The new Wales Environment Minister, John Griffiths, was expected to announce Wales will enact Scottish-style ‘right to roam’ access legislation. This could be very good news for recreation in Wales, including walking, climbing and mountain biking. The announcement was expected to have been made on Monday, according to well-placed sources. However, Griffiths’ press officer has now been in touch to say "there won’t be an announcement on Monday."
He didn’t rule out an announcement sometime in the future.
2ND UPDATE: We’ve now been contacted by the Welsh Government, providing some additional info that potentially sounds positive. A spokesperson told BikeBiz: "The Minister for Culture and Sport will not be launching open access legislation next week. The Minister is reviewing the current framework for outdoor recreation and access and will make a statement on this later in the year."

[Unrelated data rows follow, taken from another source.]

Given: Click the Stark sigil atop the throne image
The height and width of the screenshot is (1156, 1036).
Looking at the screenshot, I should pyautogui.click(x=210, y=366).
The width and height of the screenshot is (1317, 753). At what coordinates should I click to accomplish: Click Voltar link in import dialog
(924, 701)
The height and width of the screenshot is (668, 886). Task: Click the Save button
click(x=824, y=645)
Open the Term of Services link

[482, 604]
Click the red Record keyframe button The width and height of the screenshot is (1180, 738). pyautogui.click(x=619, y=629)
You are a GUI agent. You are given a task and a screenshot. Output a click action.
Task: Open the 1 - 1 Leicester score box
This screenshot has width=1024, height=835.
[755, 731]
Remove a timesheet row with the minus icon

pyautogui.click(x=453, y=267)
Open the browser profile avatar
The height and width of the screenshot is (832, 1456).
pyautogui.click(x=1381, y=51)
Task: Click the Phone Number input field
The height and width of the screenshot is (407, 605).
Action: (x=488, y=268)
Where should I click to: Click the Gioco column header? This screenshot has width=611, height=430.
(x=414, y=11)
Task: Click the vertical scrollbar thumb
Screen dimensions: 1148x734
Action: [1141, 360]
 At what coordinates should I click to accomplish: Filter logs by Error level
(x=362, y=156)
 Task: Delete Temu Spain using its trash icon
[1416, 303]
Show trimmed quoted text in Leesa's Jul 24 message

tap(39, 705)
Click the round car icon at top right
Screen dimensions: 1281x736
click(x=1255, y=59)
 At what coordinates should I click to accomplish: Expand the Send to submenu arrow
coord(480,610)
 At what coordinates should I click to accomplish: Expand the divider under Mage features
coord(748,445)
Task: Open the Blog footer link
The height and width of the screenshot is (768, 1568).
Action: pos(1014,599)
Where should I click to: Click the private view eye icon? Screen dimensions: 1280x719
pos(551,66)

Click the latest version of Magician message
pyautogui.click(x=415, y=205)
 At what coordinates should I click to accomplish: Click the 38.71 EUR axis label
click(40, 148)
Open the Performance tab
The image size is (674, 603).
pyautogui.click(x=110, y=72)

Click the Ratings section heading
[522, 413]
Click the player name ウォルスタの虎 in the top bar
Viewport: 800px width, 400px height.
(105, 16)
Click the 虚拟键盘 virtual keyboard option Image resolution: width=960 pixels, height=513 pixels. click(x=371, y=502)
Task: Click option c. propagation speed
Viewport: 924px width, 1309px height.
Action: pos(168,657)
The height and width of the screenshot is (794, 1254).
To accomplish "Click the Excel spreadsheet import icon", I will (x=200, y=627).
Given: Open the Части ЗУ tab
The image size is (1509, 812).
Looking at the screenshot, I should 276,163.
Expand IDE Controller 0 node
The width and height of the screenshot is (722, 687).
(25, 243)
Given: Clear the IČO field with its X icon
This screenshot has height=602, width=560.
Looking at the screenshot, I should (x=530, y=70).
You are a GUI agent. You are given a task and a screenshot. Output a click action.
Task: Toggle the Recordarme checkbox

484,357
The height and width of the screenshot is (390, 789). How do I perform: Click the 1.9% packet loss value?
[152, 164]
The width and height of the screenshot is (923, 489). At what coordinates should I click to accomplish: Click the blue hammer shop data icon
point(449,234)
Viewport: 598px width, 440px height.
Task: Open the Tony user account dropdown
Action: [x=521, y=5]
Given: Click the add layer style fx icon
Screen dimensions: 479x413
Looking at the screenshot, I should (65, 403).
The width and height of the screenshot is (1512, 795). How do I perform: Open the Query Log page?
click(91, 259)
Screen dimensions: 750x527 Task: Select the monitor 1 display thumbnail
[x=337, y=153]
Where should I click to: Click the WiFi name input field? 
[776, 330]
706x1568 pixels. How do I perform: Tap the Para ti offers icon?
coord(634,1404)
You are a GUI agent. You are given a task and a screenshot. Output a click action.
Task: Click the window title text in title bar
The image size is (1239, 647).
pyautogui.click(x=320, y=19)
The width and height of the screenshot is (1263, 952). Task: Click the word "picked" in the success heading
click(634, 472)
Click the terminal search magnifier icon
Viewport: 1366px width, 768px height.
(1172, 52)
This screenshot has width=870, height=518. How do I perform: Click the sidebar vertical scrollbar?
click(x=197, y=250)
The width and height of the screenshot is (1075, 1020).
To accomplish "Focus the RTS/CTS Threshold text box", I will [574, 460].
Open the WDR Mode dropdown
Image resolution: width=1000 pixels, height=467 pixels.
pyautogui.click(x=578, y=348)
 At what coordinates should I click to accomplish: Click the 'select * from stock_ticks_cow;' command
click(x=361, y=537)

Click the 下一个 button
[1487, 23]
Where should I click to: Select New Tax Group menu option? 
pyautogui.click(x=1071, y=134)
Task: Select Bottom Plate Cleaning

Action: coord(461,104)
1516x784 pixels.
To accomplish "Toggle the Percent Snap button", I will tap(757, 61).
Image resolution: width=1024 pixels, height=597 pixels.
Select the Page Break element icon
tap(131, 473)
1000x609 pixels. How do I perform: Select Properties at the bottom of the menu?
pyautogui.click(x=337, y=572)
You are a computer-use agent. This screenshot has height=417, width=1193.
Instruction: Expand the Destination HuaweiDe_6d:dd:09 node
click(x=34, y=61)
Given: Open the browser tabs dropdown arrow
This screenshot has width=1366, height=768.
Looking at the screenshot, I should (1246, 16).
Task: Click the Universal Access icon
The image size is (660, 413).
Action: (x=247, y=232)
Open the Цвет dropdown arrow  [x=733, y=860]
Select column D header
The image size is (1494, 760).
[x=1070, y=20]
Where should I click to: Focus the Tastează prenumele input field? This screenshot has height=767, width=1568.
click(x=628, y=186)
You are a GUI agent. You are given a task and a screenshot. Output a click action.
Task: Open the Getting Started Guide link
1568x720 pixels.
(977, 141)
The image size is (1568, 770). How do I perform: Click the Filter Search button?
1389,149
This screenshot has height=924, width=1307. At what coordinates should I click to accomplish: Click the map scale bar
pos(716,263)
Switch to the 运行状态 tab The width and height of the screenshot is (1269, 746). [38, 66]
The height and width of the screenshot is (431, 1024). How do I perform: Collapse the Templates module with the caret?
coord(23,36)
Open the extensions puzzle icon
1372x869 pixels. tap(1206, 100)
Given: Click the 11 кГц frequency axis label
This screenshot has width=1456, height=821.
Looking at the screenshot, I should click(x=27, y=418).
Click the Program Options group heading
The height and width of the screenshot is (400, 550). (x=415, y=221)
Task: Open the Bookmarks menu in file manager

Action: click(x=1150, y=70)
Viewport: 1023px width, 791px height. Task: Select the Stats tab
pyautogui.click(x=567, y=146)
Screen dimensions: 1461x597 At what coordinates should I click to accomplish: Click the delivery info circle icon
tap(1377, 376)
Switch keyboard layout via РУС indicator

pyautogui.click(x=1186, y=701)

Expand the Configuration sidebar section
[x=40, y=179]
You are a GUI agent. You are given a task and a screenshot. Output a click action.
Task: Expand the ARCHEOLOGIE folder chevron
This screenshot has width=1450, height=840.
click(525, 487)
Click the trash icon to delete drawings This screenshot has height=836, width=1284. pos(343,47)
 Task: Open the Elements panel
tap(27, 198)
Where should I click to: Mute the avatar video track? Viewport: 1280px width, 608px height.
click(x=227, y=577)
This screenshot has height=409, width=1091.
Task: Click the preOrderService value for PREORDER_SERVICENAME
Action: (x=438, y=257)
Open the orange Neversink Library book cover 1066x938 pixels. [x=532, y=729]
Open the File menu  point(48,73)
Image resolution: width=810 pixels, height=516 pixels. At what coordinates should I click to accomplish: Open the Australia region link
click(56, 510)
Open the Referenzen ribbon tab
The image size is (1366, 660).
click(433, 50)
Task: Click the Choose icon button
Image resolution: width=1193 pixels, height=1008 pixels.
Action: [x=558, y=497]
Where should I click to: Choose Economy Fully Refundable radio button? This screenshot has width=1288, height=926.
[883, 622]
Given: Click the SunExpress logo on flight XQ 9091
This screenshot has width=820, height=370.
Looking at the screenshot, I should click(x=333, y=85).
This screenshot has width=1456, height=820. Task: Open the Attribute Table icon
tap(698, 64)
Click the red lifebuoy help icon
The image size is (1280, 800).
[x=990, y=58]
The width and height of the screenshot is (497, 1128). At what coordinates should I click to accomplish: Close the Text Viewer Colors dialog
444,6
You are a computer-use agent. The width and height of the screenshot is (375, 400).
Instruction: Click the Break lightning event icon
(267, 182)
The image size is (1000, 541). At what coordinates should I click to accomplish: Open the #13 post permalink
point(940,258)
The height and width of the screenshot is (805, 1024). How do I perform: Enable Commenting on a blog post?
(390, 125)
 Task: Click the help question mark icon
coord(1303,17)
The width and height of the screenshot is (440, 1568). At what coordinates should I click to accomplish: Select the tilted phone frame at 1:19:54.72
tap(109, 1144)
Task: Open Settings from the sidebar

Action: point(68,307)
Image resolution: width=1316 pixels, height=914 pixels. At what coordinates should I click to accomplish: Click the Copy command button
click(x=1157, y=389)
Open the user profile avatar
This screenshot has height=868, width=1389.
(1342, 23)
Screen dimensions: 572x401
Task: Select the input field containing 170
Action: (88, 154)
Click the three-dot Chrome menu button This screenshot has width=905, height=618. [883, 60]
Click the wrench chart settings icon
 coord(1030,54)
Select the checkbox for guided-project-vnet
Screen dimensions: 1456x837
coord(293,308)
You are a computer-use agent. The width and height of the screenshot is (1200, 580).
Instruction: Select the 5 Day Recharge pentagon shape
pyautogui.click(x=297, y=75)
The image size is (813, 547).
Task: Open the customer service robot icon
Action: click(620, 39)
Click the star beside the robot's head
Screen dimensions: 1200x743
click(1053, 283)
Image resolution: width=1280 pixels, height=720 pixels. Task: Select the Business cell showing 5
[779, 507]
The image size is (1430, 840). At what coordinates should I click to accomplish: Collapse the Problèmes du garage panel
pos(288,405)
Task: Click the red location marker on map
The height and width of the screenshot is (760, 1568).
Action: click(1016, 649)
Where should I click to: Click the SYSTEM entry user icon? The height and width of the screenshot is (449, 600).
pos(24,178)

Currently Wales has a limited right to roam, introduced in the Countryside and Rights of Way Act 2000 (CROW), a law that also applies in England. In Scotland the Land Reform (Scotland) Act 2003 codified into Scots law the ancient tradition of the right to universal access to the land in Scotland.
Any new move by the Welsh Assembly would put pressure on Westminster to extend CROW’s right to roam legislation for England.
In Scotland the rights to be on land for recreational, educational and certain other purposes exist only if they are exercised responsibly, as specified in the Scottish Outdoor Access Code.
Access rights apply to non-motorised activities such as walking, cycling, horse-riding and wild camping.
In Wales, the limited right to roam law is administered by a new body Natural Resources Wales. This took over from the Countryside Council for Wales, Environment Agency Wales, Forestry Commission Wales and also has some functions of the Welsh Government.
The new access legislation for Wales had been expected to be revealed at the Royal Show in Builth, Wales, on Monday.